Pandemi HIV telah mengajarkan kita akan pentingnya kampanye edukasi publik –yang tentunya harus dirancang sebaik mungkin, dan juga pentingnya pelacakan kontak. Tes massal untuk orang-orang yang memiliki potensi terjangkit penyakit ini merupakan hal mendasar yang perlu dilakukan untuk memahami tingkat infeksi dari penyakit ini di masyarakat dan untuk memungkinkan terjadinya intervensi dari individu-individu yang ditargetkan dan juga intervensi di tingkat populasi.

Pandemi HIV juga telah membuktikan bahwa kata-kata dan stigma berperan penting dalam mengatasi sebuah pandemi; orang-orang perlu merasa aman dan didukung untuk melakukan tes, bukannya dikucilkan. Stigmatisasi dan prasangka dapat memicu terjadinya kesalahpahaman, diskriminasi, dan dapat juga menyebabkan orang-orang takut dites.

4. Sindrom Pernapasan Akut Berat (SARS) (2002-2003)

Pandemi COVID-19 merupakan wabah coronavirus yang ketiga dalam dua dekade terakhir.

Wabah pertama terjadi pada 2002, yang muncul dari sebuah spesies kelelawar tapal kuda di Cina. Penyakit ini lalu menyebar ke 29 negara lainnya dan menyebabkan 8.098 kasus terjangkit dan 774 kasus meninggal.

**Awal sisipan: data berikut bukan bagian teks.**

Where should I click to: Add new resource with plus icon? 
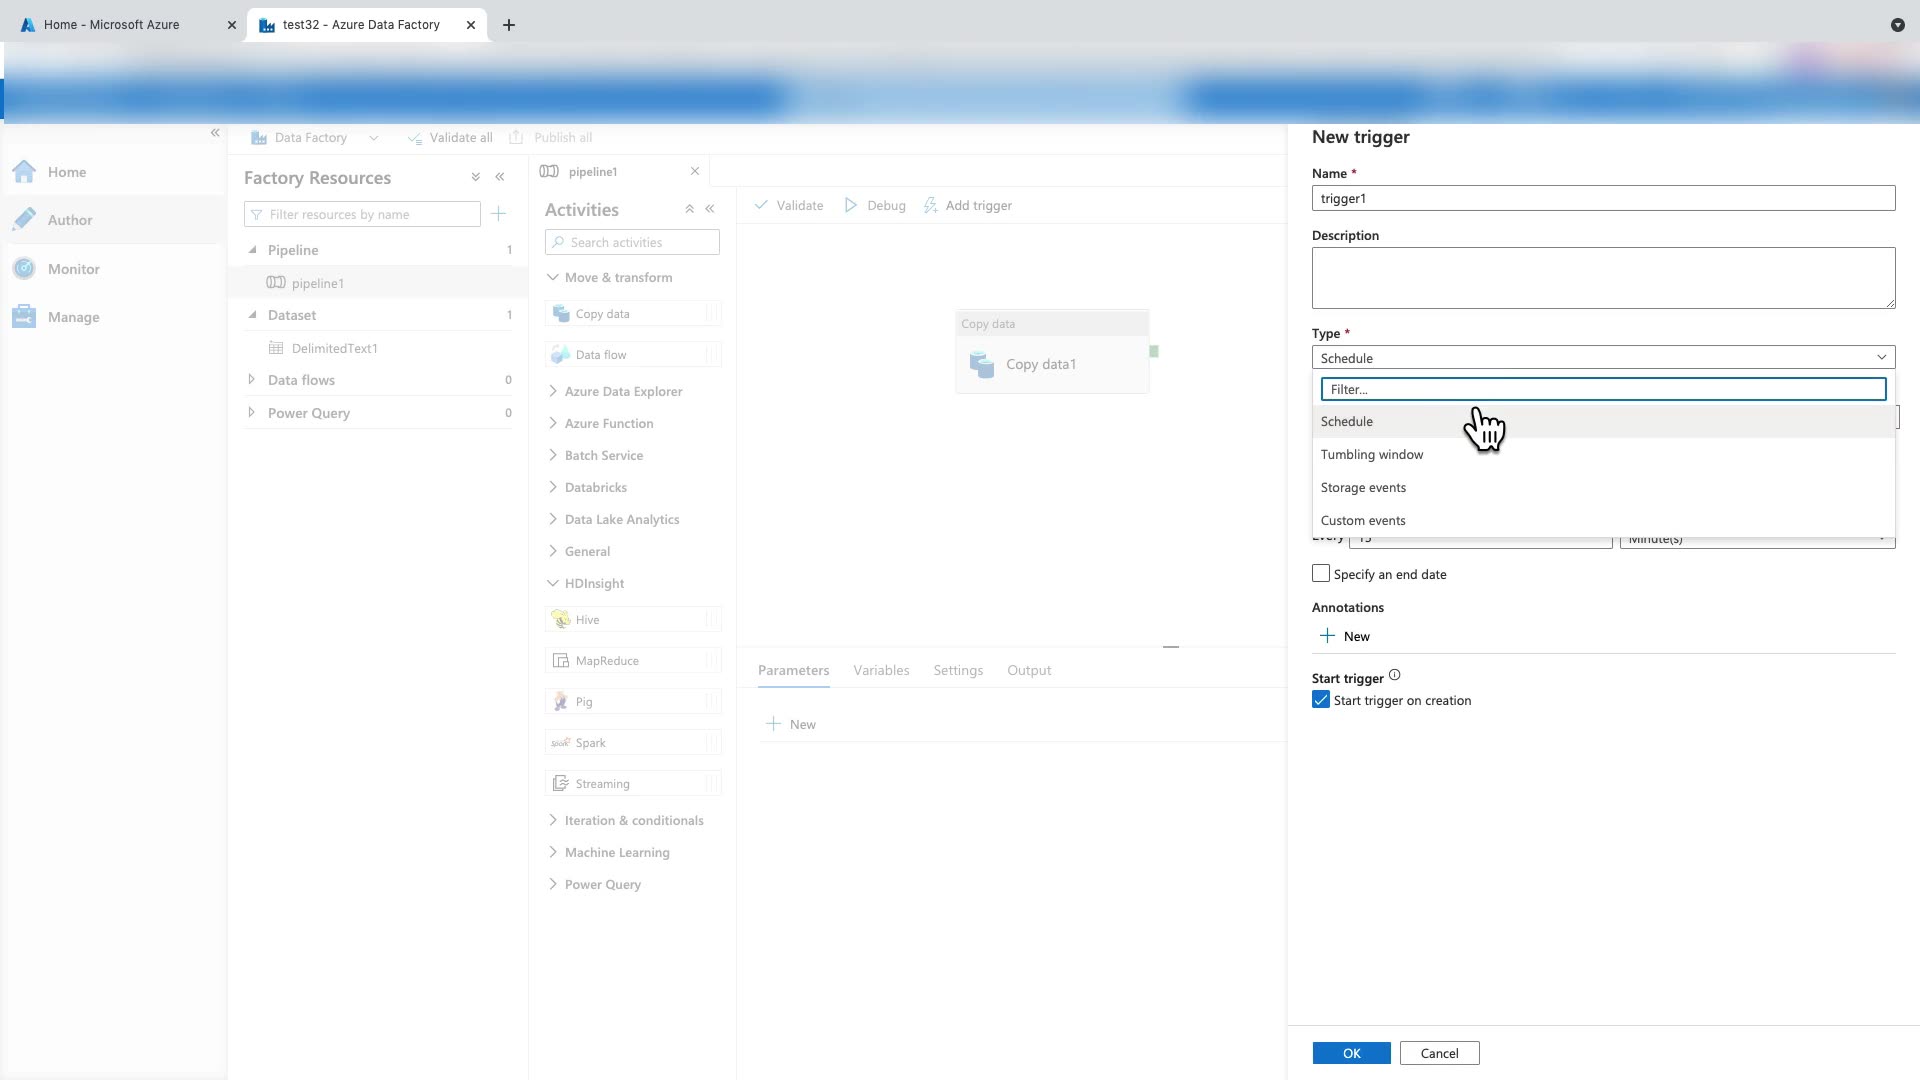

SARS akhirnya diatasi pada Juli 2003. Namun, SARS-CoV-2, virus penyebab COVID-19, lebih muda menyebar dibanding dengan SARS coronavirus yang pertama.

Upaya untuk mengatasi SARS pada 2002 hingga 2003 dapat dianggap sebagai ‘latihan’ dalam menghadapi COVID-19. Para peneliti yang risetnya berfokus pada SARS dan MERS (Middle Eastern Respiratory Syndrome (penyakit akibat coronavirus lainnya yang masih menjadi isu di beberapa wilayah) menghasilkan riset-riset penting yang dapat dijadikan sebagai pondasi dalam mencari vaksin untuk mencegah SARS-CoV-2.

Pengetahuan yang diperoleh dari cara mengatasi SARS dapat juga menjadi pedoman untuk mencari obat antivirus untuk mengobati SARS-CoV-2.

SARS juga menekankan akan pentingnya komunikasi dalam masa pandemi, dan pentingnya pembagian informasi secara terang-terangan, jujur, dan tepat waktu.

SARS merupakan katalisator yang memicu terjadi perubahan di Cina. Akibat wabah ini, pemerintah melakukan investasi untuk meningkatkan sistem pengawasan medis, yang memfasilitasi terjadinya pelaporan dan komunikasi secara real-time dari unit gawat darurat langsung ke database pemerintahan pusat mengenai berbagai penyakit menular.

Sistem pengawasan medis tersebut juga dilengkapi oleh Peraturan Kesehatan Internasional, yang mengharuskan pelaporan merebaknya wabah dari suatu penyakit yang tidak biasa dan tidak terduga.